Saturday, December 10, 2016

Sunday Feast № 50 | Quinoa with Dried Cranberries and Pistachios

Quinoa is one of those ancient Latin grains that became very popular outside of its indigenous regions around mid-2000s and early 2010s, and around that time, funnily enough, I always ate it as a cool salad with fruits and vegetables that one would most likely not cook. Fast forward tiny bit past exactly mid-2010s, and yes I am super late to the party, I considered the season and locked onto this version, which in fact tastes better warm, and was a very welcome alternative to the cool, or cold to be exact. Serves 4 as stand alone lunch or 6 as a side dish. The recipe is from Muscle & Fitness magazine November 2014 issue and has been slightly changed by adding twice the dried cranberries and pistachios.

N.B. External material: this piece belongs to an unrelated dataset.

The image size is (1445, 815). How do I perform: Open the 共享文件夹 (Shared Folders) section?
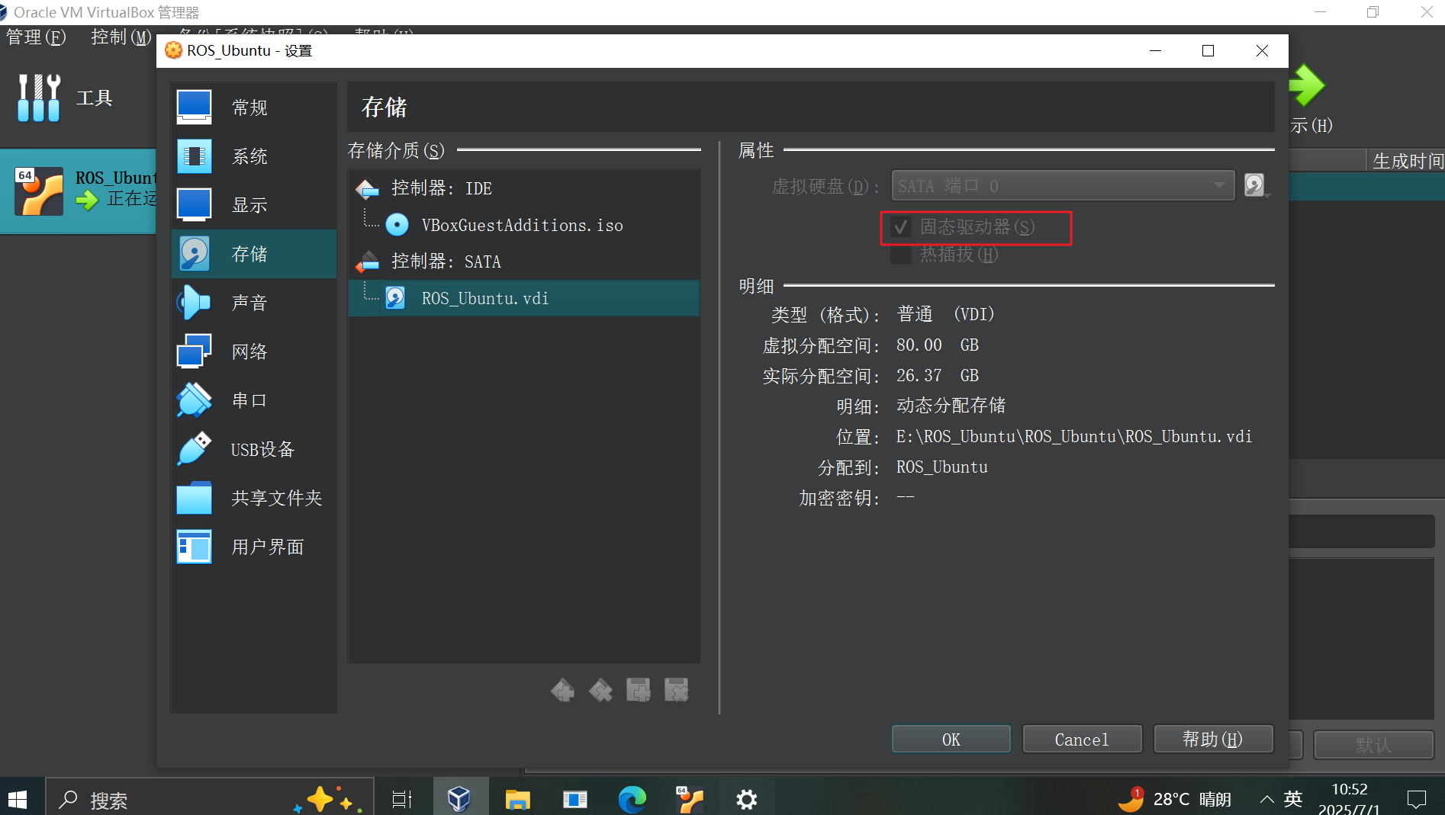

  • 2 tsp + 2 tbsp olive oil
  • 1 shallot finaly diced
  • 1 cup uncooked quinoa
  • 1½ cup chicken broth
  • 4 tbsp lemon juice
  • fresh ground black pepper
  • salt
  • ⅔ cup dried cranberries
  • ⅔ cup dry roasted unsalted pistachios chopped
  • 2 tbsp flat leaf parsley chopped
  1. Place 2 tsp olive oil in a large saucepan over medium-high heat. Add the shallot and sauté for 2 min, until softened. Add the quinoa and broth and bring toa boil. Cover and reduce the heat. Simmer, without stirring, for 15 min or until all the liquid is absorbed.
  2. Remove from the heat and fluff with a fork. Allow to cook for 10 min. Add 2 tbsp olive oil, lemon juice, and black pepper, then add cranberries and pistachios. Toss gently to combine and garnish with parsley.